Five years ago, on a crisp December morning, 20-year-old Adam Lanza went into his mother’s room and shot her four times in the head, killing her instantly. The deranged man then drove to Sandy Hook Elementary School, stormed in through the front doors, and began to open fire upon the unsuspecting six and seven-year-old children starting their school day.
Lanza murdered 20 young kids along with six staff members. The senseless brutality of the crime is almost inconceivable and left this smalltown Connecticut community in absolute ruins. As first responders closed in, Lanza realized there was no way out and turned his weapon on himself.
There would be no justice in this horrific crime. No-one would be held to account – only the languishing pain of the grieving would serve as a reminder of that fateful day.
I don’t know about you, but when the news broke of the shooting, my immediate reaction was utter fury – an unadulterated rage over the fact that this sick individual could “get away” with such an evil and heinous crime.
Remarkably, however, over the five years that have elapsed, some of the parents of those killed have been making a conscious effort to forgive Lanza. One of them is Scarlett Lewis, the mother of murdered six-year-old Jesse Lewis, who helped save the lives of many of his classmates on that fateful day.
“The time that I break down, and I really am at my lowest, is when I think about the massiveness of that tragedy. It is almost too much to bear,” Scarlett explains in a powerful video at NBC (see below).
“Jesse was like a little cuddle bug. His energy filled every corner of the room. He would literally come downstairs ever morning and would be jumping on the couches.”
Scarlett detailed the astonishing heroics of her son as Lanza approached his classroom with murderous intent.
“When the gunman came into Jesse’s room, his gun either jammed or ran out of bullets. During the short delay, Jesse called to his classmates and told them to run,” she explained. “They said because he told them to run, they ran, and he was able to save nine of his classmate’s lives before losing his own.”
“That bravery of Jesse’s has really helped me, because I think about that every day when I wake up.”
Throughout these past five years, Scarlett has been journeying through an excruciating process of forgiveness. For a long time, she felt as if her anger towards Lanza was doing more harm than good, and she realized she needed to make a conscious decision to let him go.
“I felt like I was attached by almost like an umbilical cord to the shooter right afterwards,” she recalled. “All of my personal power drained out of me in the form of anger. And through this cord into the shooter. I was dragging him around with me everywhere.”
“Forgiveness for me was like a big set of scissors. I took those scissors and I cut this cord that attached me to the thing that was hurting me. It doesn’t mean that thoughts don’t creep in and other things don’t make me angry.”
Then, as she prepared to say goodbye to Jesse one final time, Scarlett noticed a message her little boy had scrawled across their kitchen chalkboard. These three striking words changed everything.
“I was coming home to the farmhouse the first time to get Jesse’s clothes for the funeral. On my way out I came upon this message that Jesse had left on our kitchen chalkboard. He wrote three words: “nurturing, healing, love.”

Material —
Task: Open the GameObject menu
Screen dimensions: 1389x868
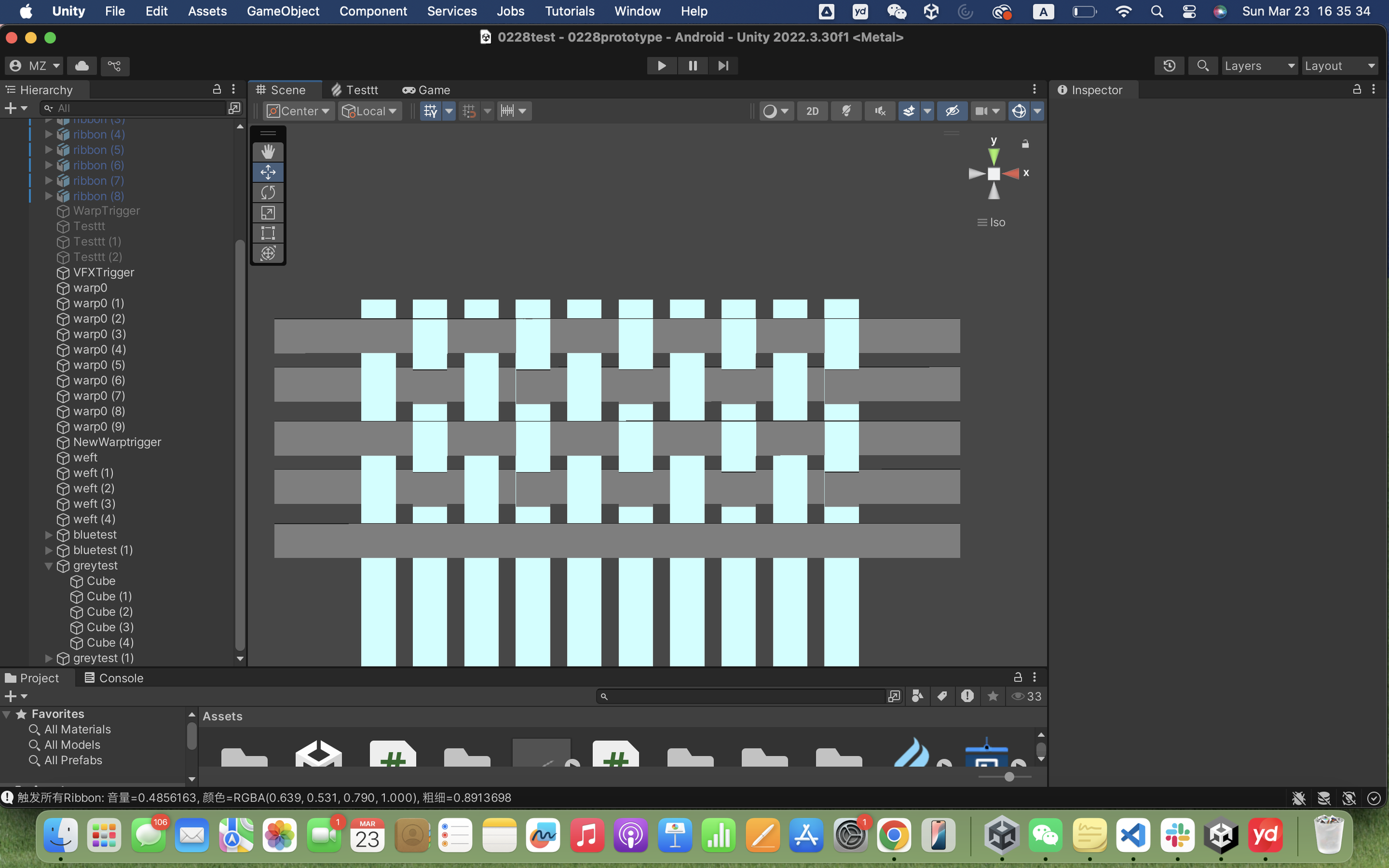Action: coord(283,11)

What you should do — In the Sandy Hook article, what three words had Jesse written on the kitchen chalkboard? This material was taken from a different source than the text above.

Solution to the exercise — Nurturing, healing, love.